New York’s attorney general Letitia James had brought a lawsuit contending that serial sex abuser Donald Trump (SSAT), his sons Donald Jr. and Eric, and two officers of his companies Allen Weisselberg and Jeffrey McConney and the various Trump organizations engaged in systematic fraud by inflating the value of their properties by outrageous amounts.
New York State Supreme Court justice Arthur Engoron yesterday awarded summary judgment to James on the first and most important claim. This means that the claim was established already and that it did not need to go to trial and the trial could go straight to the penalty phase which will undoubtedly include monetary damages but may also strip the family of control of the properties.
A judge ruled Tuesday that Donald Trump committed fraud for years while building the real estate empire that catapulted him to fame and the White House, and he ordered some of the former president’s companies removed from his control and dissolved.
Engoron ordered that some of Trump’s business licenses be rescinded as punishment, making it difficult or impossible for them to do business in New York, and said he would continue to have an independent monitor oversee Trump Organization operations.
If not successfully appealed, the order would strip Trump of his authority to make strategic and financial decisions over some of his key properties in the state.
You can read the opinion here. I read it and the judge was incredulous at how brazenly they over-valued their properties when trying to raise money from banks and other creditors while claiming that they had no obligation to be truthful in their valuations because their claims included a ‘worthless clause’ that stated that the evaluations they were providing should not be trusted. This is caveat emptor on steroids.
Trump valued Mar-a-Lago as high as $739 million — more than 10 times a more reasonable estimate of its worth. Trump’s figure for the private club and residence was based on the idea that the property could be developed for residential use, but deed terms prohibit that, James said.
And it went on and on, with property after property being assigned values that were many multiples of anything remotely resembling reality, with vague assertions that they would be worth more in the future.

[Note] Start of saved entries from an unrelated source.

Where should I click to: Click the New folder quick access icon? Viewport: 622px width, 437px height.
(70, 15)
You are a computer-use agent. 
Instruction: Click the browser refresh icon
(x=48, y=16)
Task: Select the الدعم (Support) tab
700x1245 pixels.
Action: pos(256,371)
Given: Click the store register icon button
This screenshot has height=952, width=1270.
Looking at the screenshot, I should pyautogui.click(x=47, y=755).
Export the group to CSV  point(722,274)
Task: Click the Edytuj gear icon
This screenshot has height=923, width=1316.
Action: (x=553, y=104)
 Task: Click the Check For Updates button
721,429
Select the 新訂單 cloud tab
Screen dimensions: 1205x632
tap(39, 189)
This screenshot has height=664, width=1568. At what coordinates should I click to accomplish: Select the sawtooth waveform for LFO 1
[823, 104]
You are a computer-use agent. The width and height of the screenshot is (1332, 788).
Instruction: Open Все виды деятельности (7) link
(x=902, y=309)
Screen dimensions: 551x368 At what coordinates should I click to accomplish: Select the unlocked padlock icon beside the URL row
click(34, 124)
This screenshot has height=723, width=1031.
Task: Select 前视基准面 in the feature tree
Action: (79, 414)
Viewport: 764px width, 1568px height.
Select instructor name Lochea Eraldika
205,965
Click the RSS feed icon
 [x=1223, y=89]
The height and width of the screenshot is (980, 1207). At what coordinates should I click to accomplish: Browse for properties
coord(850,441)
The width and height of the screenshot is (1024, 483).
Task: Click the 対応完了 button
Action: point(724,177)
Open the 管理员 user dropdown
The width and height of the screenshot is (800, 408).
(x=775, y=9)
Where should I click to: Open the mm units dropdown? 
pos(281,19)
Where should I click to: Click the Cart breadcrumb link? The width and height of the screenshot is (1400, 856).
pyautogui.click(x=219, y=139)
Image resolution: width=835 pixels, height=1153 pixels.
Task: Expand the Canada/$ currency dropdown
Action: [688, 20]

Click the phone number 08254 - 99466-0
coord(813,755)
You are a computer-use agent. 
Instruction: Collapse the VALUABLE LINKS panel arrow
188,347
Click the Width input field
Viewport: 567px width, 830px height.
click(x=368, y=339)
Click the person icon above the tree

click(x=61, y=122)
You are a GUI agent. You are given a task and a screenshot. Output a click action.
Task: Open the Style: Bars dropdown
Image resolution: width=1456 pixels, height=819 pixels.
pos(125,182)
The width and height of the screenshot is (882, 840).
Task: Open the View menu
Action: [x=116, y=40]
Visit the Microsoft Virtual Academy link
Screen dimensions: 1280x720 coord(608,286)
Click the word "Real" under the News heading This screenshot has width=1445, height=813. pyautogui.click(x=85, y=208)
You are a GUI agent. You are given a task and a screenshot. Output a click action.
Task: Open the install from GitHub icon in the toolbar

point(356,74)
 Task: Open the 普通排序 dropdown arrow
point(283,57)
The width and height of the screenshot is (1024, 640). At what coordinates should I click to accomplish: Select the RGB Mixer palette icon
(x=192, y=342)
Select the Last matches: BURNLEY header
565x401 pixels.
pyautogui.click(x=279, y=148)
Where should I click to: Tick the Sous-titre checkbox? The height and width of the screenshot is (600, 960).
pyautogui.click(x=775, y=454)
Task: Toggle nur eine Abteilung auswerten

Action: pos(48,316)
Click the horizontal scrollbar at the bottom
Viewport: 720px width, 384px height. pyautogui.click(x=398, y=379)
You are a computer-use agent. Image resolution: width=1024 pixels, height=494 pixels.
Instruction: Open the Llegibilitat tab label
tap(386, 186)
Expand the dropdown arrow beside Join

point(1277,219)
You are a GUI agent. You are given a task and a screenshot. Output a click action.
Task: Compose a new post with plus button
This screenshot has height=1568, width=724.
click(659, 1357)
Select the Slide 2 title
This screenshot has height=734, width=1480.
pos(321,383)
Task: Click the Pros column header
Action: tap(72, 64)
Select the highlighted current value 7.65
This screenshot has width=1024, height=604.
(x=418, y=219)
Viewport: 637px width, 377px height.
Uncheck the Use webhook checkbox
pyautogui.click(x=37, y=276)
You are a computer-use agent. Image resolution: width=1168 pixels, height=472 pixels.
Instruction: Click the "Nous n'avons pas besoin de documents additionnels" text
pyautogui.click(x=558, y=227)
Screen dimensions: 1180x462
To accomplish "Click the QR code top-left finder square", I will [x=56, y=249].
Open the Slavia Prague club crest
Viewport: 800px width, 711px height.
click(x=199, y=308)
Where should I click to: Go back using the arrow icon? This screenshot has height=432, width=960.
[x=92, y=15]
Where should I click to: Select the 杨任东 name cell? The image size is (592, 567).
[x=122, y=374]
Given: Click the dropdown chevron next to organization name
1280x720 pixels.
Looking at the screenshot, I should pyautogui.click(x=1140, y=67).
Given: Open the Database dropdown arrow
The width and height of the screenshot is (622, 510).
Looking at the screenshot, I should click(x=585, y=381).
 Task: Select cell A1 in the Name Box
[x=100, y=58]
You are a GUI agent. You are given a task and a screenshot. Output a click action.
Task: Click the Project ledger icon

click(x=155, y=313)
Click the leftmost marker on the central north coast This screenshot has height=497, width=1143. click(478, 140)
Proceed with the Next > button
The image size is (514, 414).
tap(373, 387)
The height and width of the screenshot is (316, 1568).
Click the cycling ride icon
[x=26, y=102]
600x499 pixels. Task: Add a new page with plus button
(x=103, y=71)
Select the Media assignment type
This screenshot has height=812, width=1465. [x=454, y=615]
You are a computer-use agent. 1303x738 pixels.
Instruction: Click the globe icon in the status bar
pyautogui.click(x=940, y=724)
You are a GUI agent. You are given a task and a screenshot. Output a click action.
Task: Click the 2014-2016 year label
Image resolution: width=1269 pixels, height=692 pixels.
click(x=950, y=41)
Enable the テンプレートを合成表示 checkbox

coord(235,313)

The judge rejected such claims in strong language. He said that commerce depended upon people making good faith efforts to provide realistic estimates and throwing in a ‘worthless clause’ did not negate that obligation. In his words:
“Exacerbating defendants’ obstreperous conduct is their continued reliance on bogus arguments, in papers and oral argument. In defendants’ world: rent regulated apartments are worth the same as unregulated apartments; restricted land is worth the same as unrestricted land; restrictions can evaporate into thin air; a disclaimer by one party casting responsibility on another party exonerates the other party’s lies; the Attorney General of the State of new York does not have the ability to sue or standing to sue (never mind all those cases where the Attorney general has sued successfully) under a statute expressly designed to provide that right; all illegal acts are untimely if they stem from one untimely act; and square footage subjective.
That is a fantasy world, not the real world.”
The square footage point was actually hilarious. The Trump Tower apartment in which he lived for decades is 10,996 square feet but SSAT falsely claimed that it was 30,000 square feet. His defense for the discrepancy? That “the calculation of square footage is a subjective process that could lead to different results based on the method employed to conduct the calculation.” The judge was incredulous that anyone would make such an argument, saying that if the shape is irregular, then good-faith measurements could differ by as much as 10% or perhaps 20%, but 200% was simply beyond the pale.
The rest of the trial starts on October 2 but SSAT’s lawyers have asked for a delay of course.
In a separate case, SSAT is suing the judge because that is what he does. That is likely to get thrown out.